● **Your assignment**
Print exactly the lines of the listing below from the one containing "Click the 119 - 124 cm hip value" through the final line, both included, and no pictures.

● **Records for the exercise**

╭──

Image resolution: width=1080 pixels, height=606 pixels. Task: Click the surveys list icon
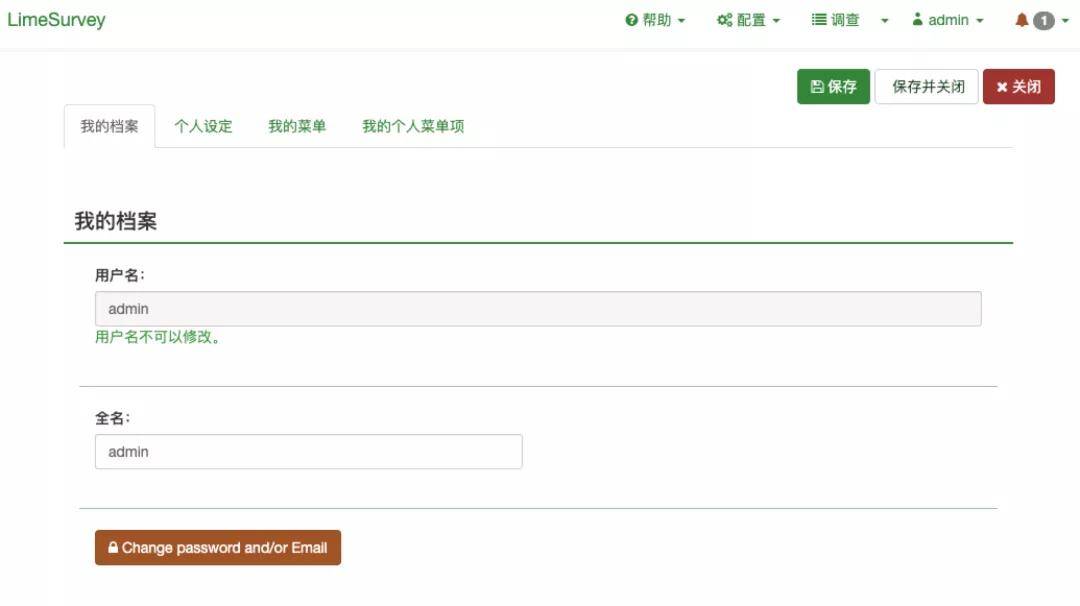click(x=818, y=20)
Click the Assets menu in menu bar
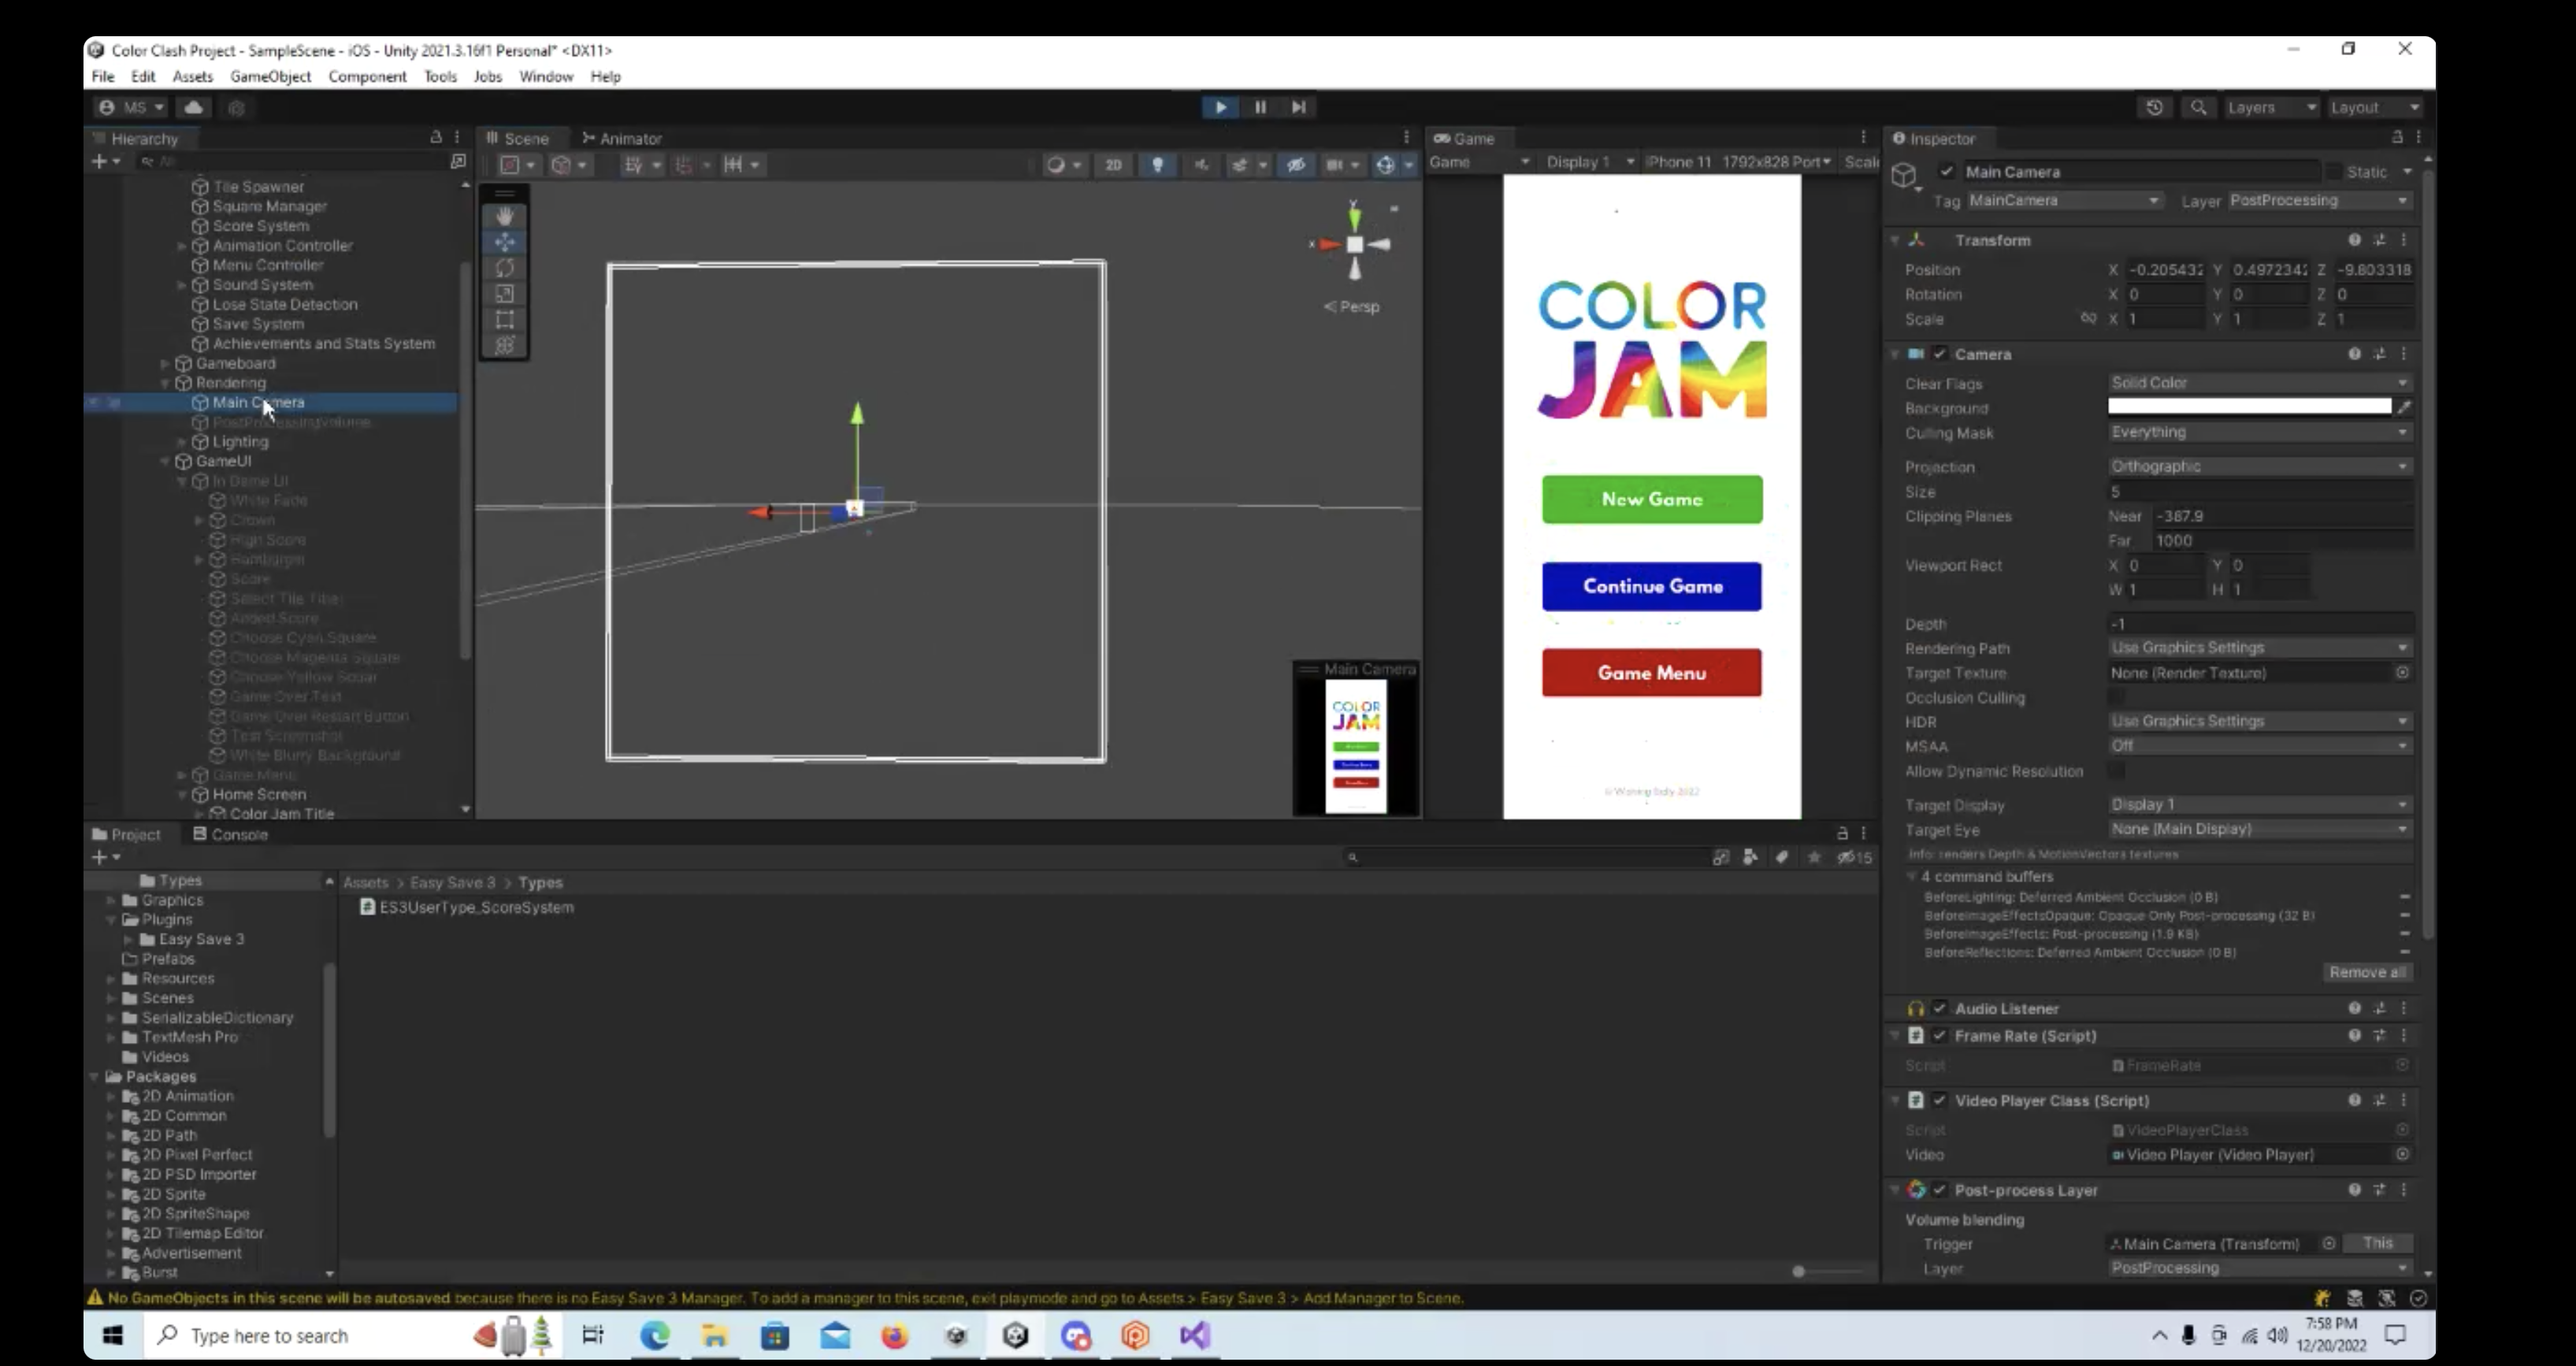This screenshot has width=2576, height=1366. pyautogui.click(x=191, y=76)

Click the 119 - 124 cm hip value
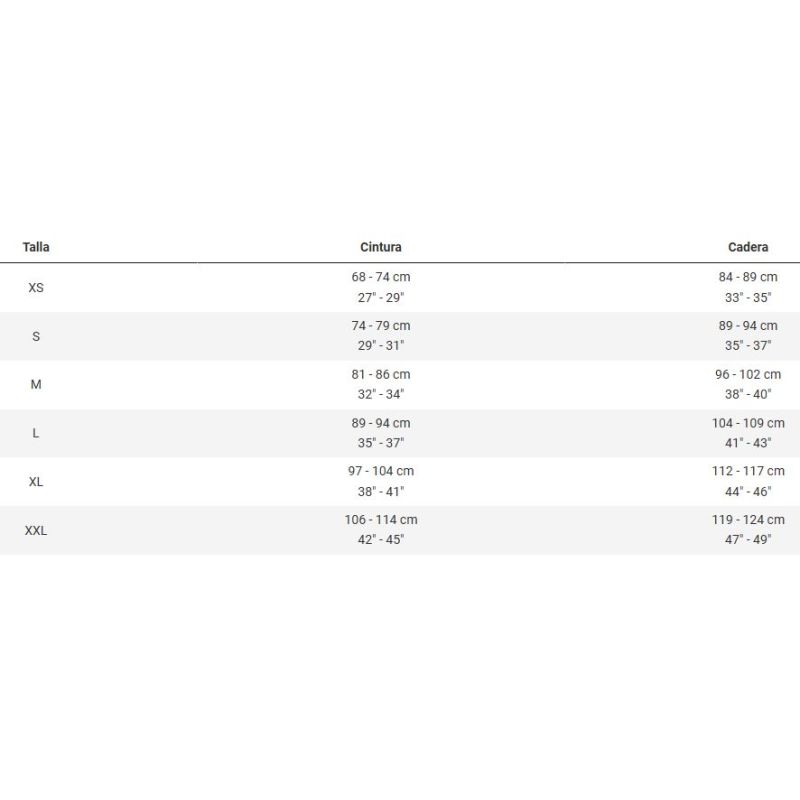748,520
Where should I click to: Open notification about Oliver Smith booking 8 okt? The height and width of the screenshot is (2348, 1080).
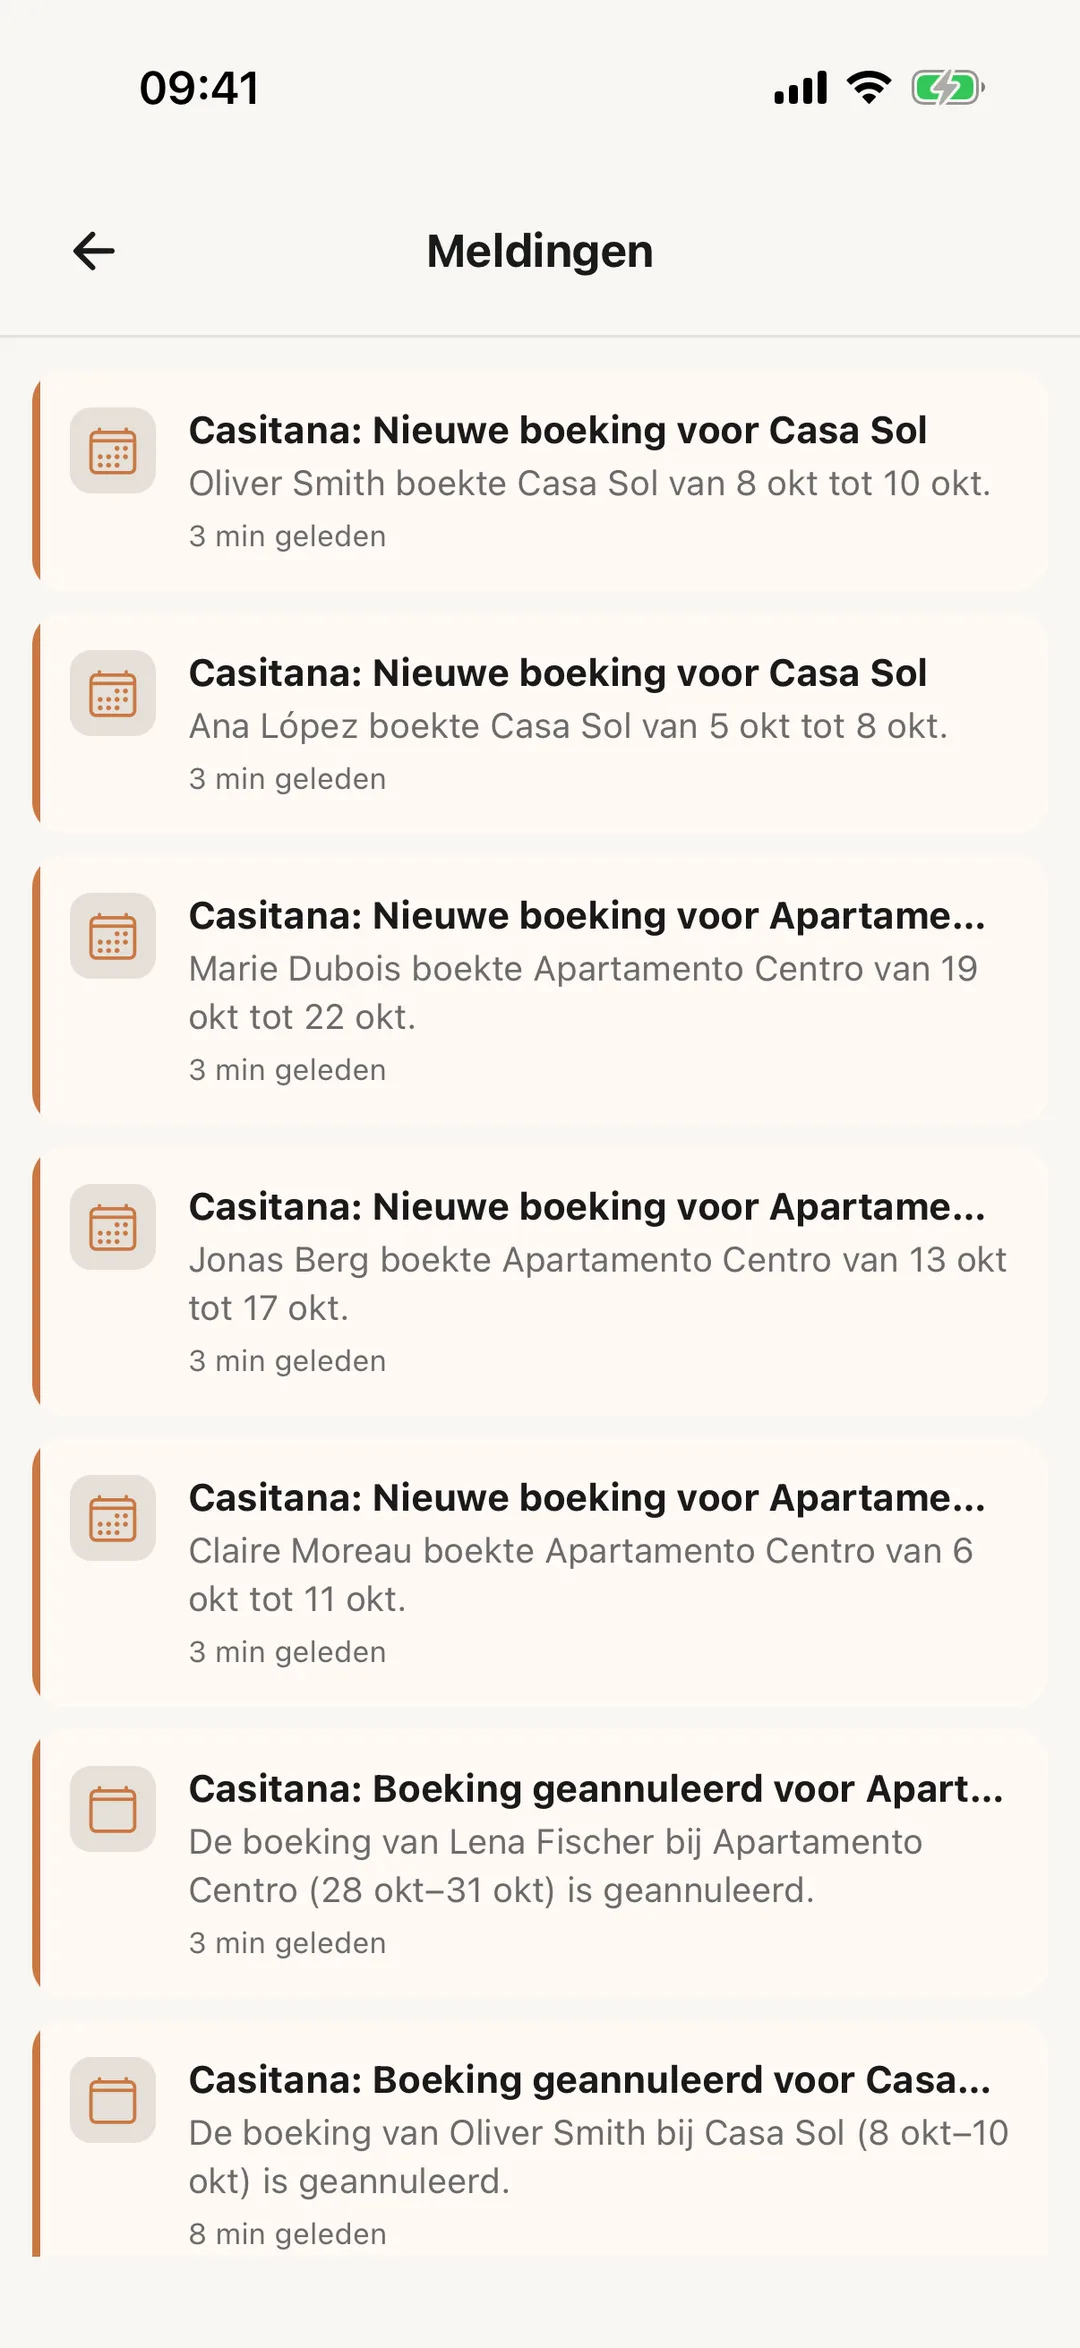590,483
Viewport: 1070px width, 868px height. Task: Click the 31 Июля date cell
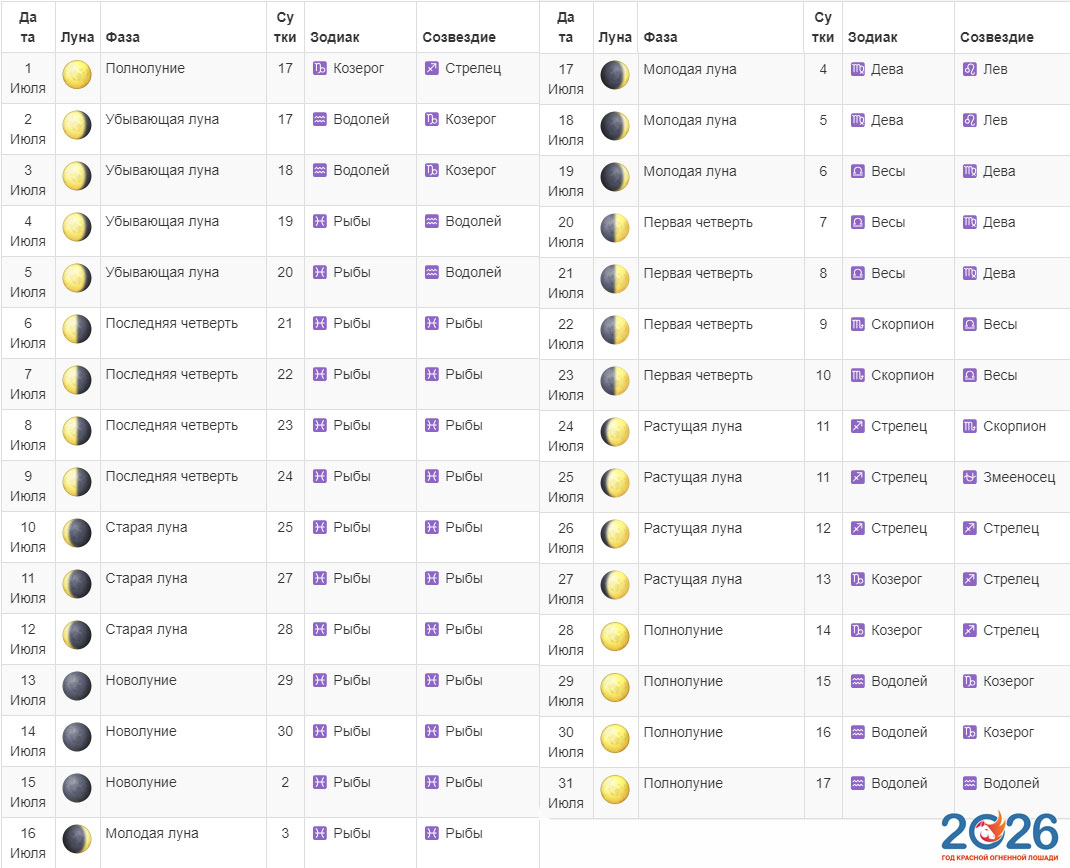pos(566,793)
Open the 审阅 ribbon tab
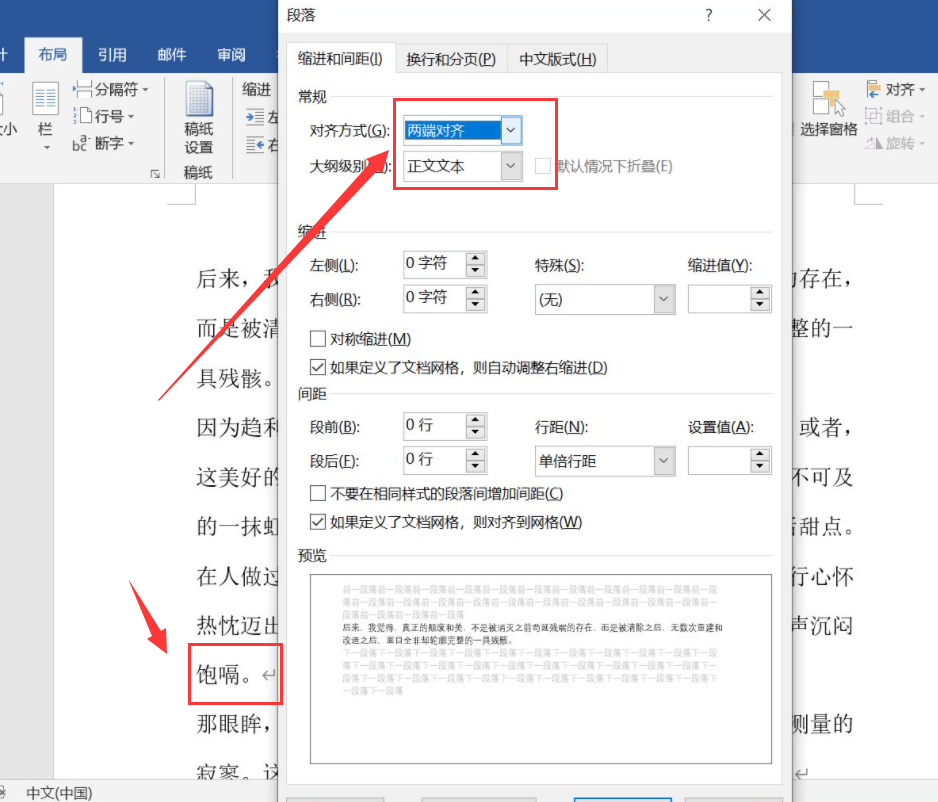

╰──

● **Exercise response**
Click the 119 - 124 cm hip value
748,520
Where should I click to: Open notification about Oliver Smith booking 8 okt? The height and width of the screenshot is (2348, 1080).
590,483
Viewport: 1070px width, 868px height. Task: Click the 31 Июля date cell
pos(566,793)
Open the 审阅 ribbon tab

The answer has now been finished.